(PROVIDED MATERIAL begins)

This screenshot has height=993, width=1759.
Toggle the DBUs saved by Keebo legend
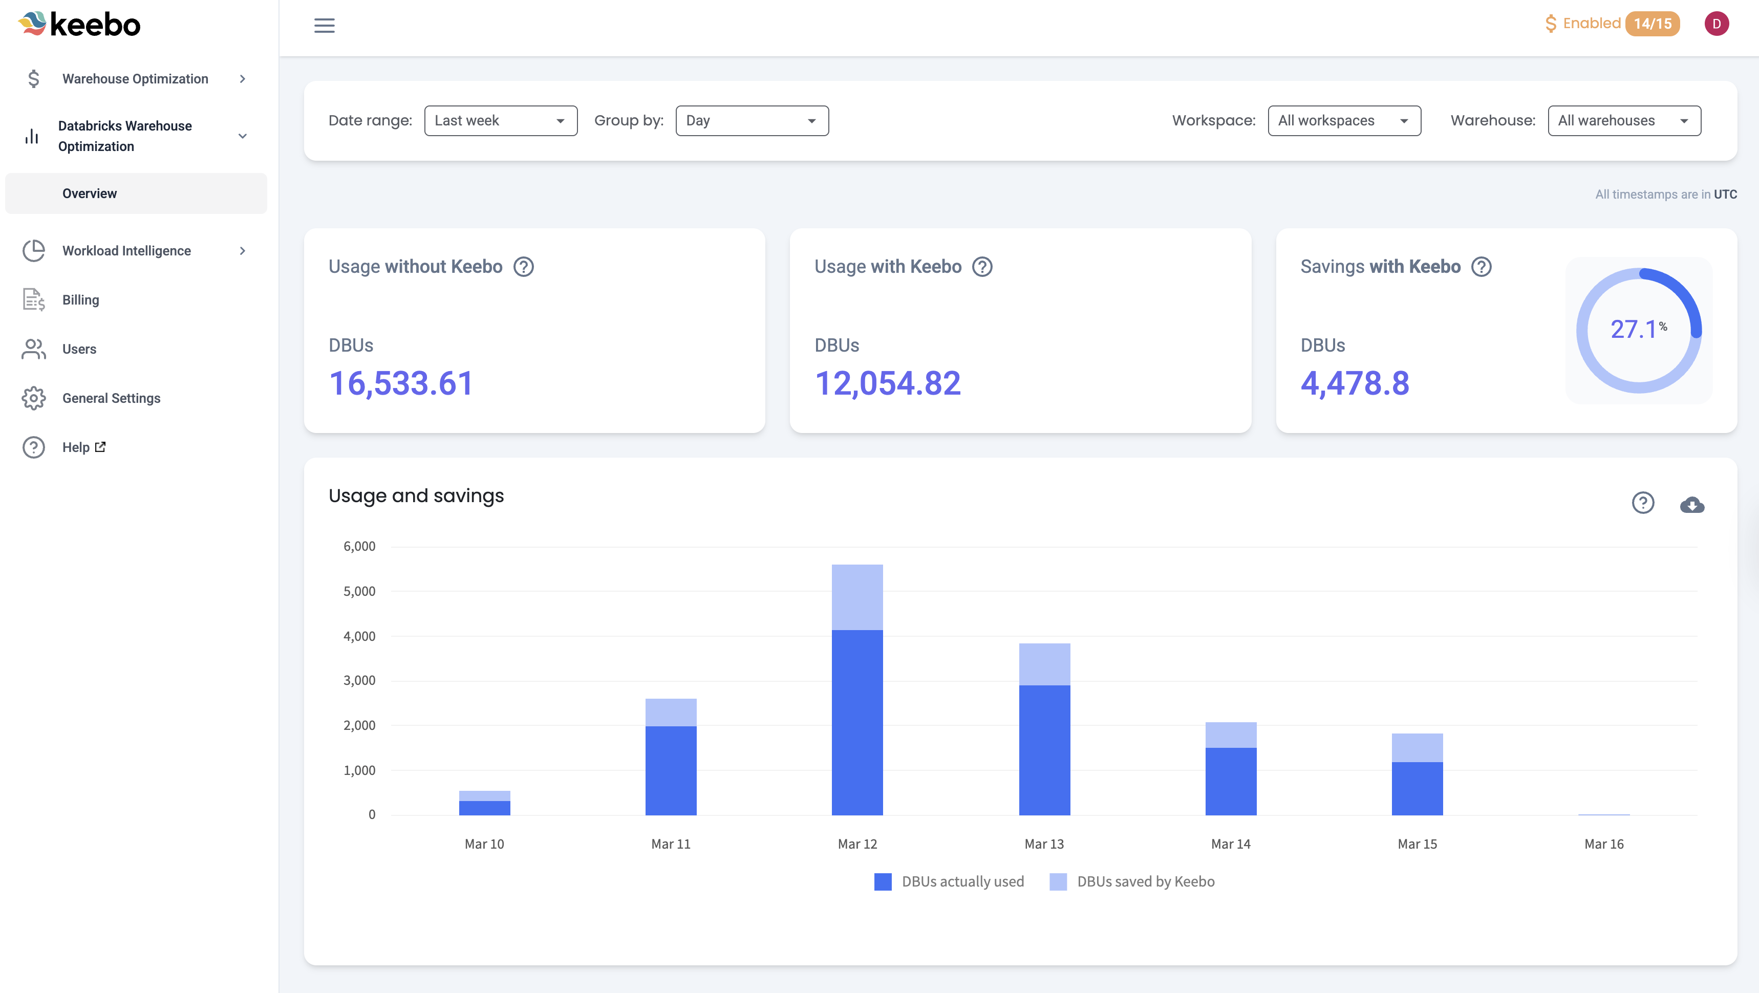click(x=1132, y=882)
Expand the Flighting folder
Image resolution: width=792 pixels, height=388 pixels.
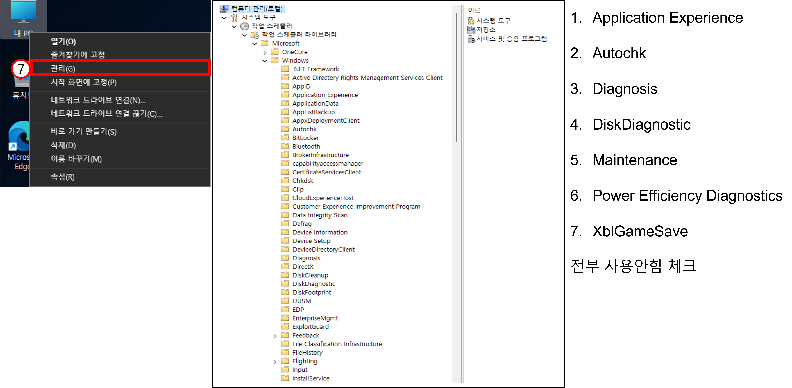(x=275, y=362)
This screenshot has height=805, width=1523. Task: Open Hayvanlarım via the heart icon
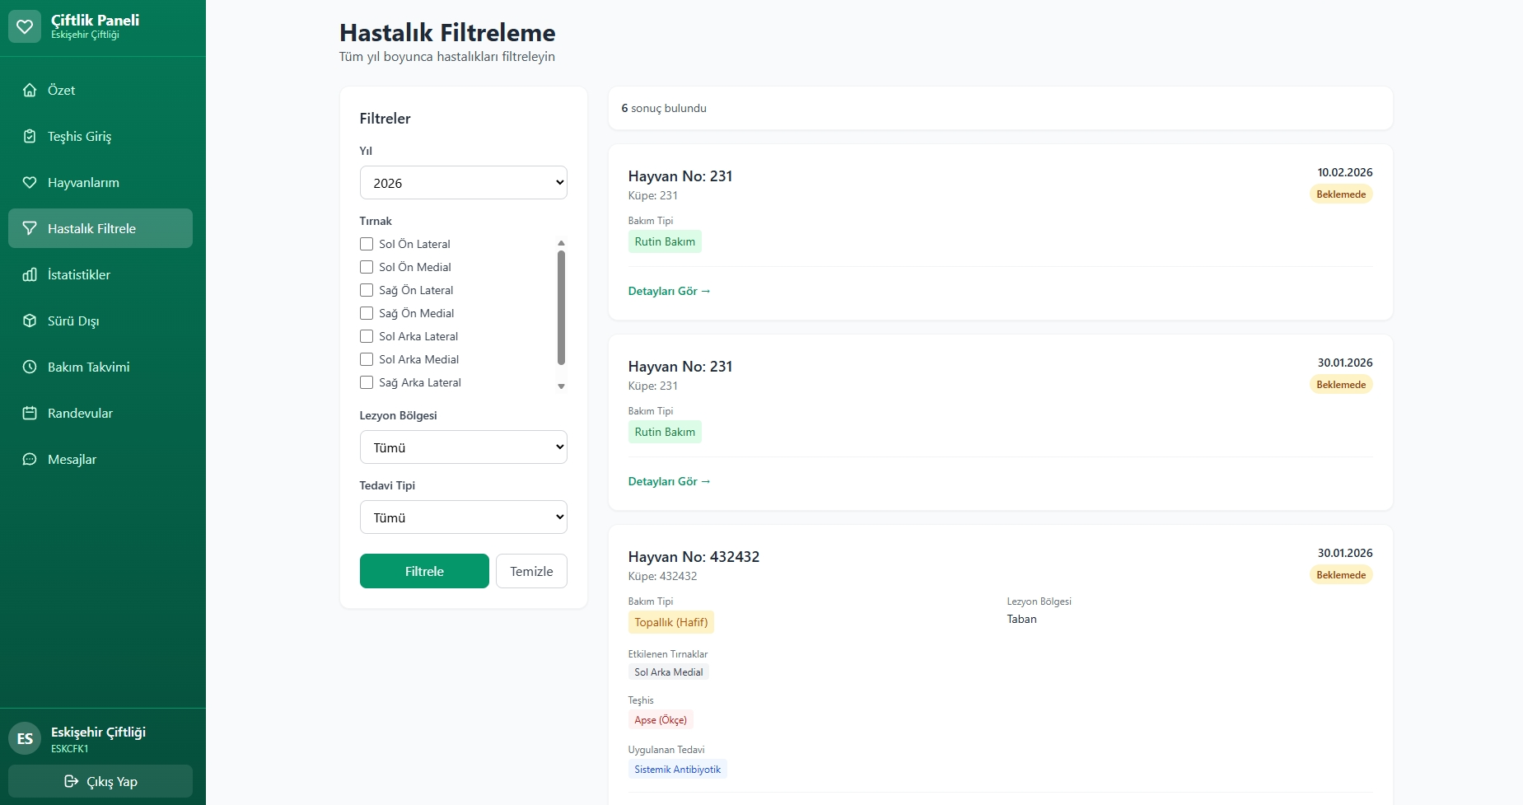click(30, 182)
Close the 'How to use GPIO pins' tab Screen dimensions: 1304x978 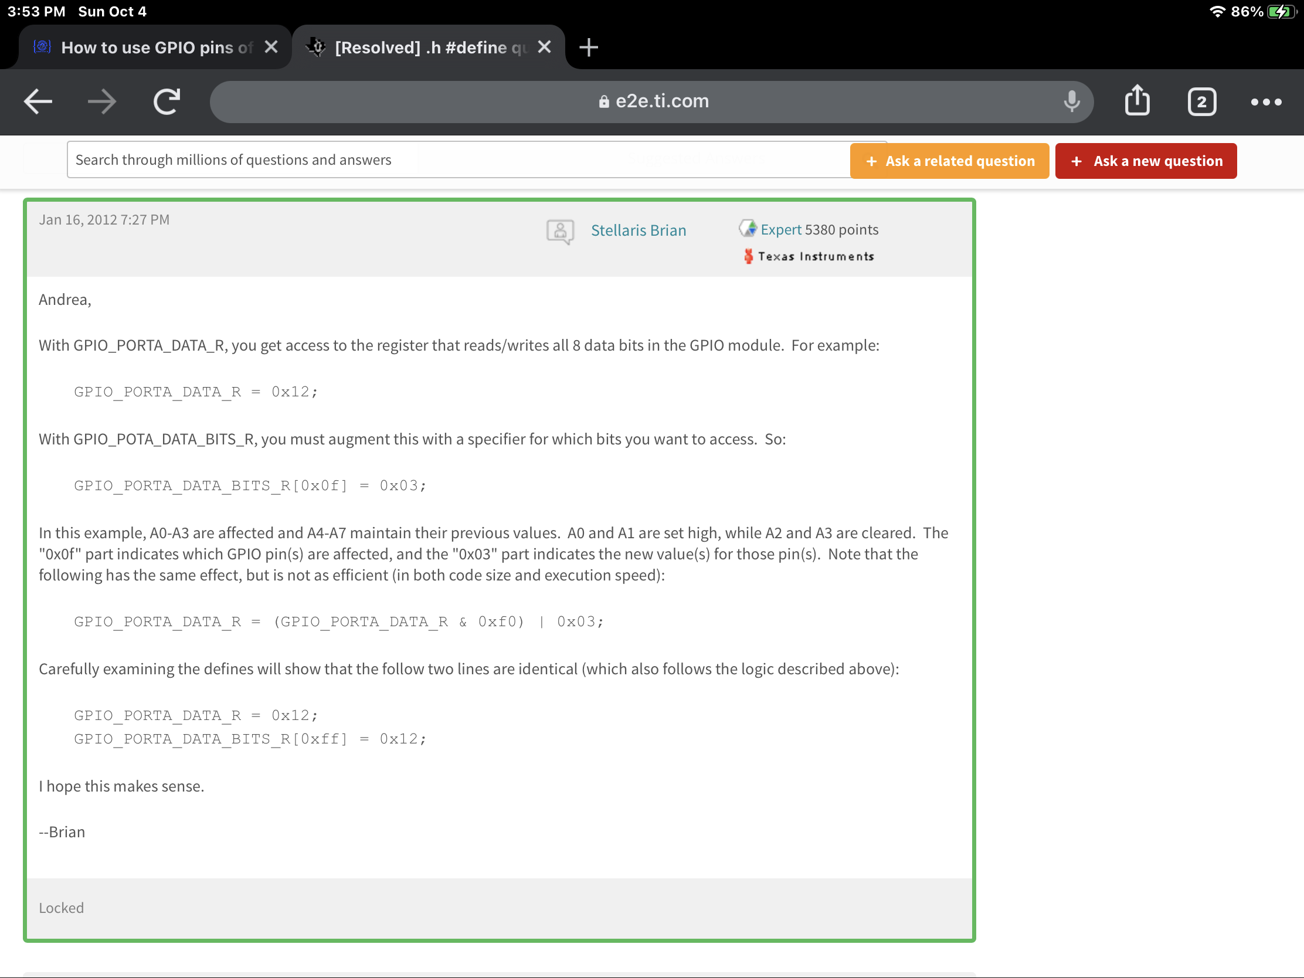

(PROVIDED MATERIAL ends)

* [WORK INSTRUCTION]:
Without the pictures, repeat every record above exactly as written.

* [RESPONSE BOX]:
This screenshot has height=993, width=1759.
Toggle the DBUs saved by Keebo legend
click(x=1132, y=882)
Expand the Flighting folder
Image resolution: width=792 pixels, height=388 pixels.
(x=275, y=362)
This screenshot has height=805, width=1523. Task: Open Hayvanlarım via the heart icon
click(30, 182)
Close the 'How to use GPIO pins' tab Screen dimensions: 1304x978 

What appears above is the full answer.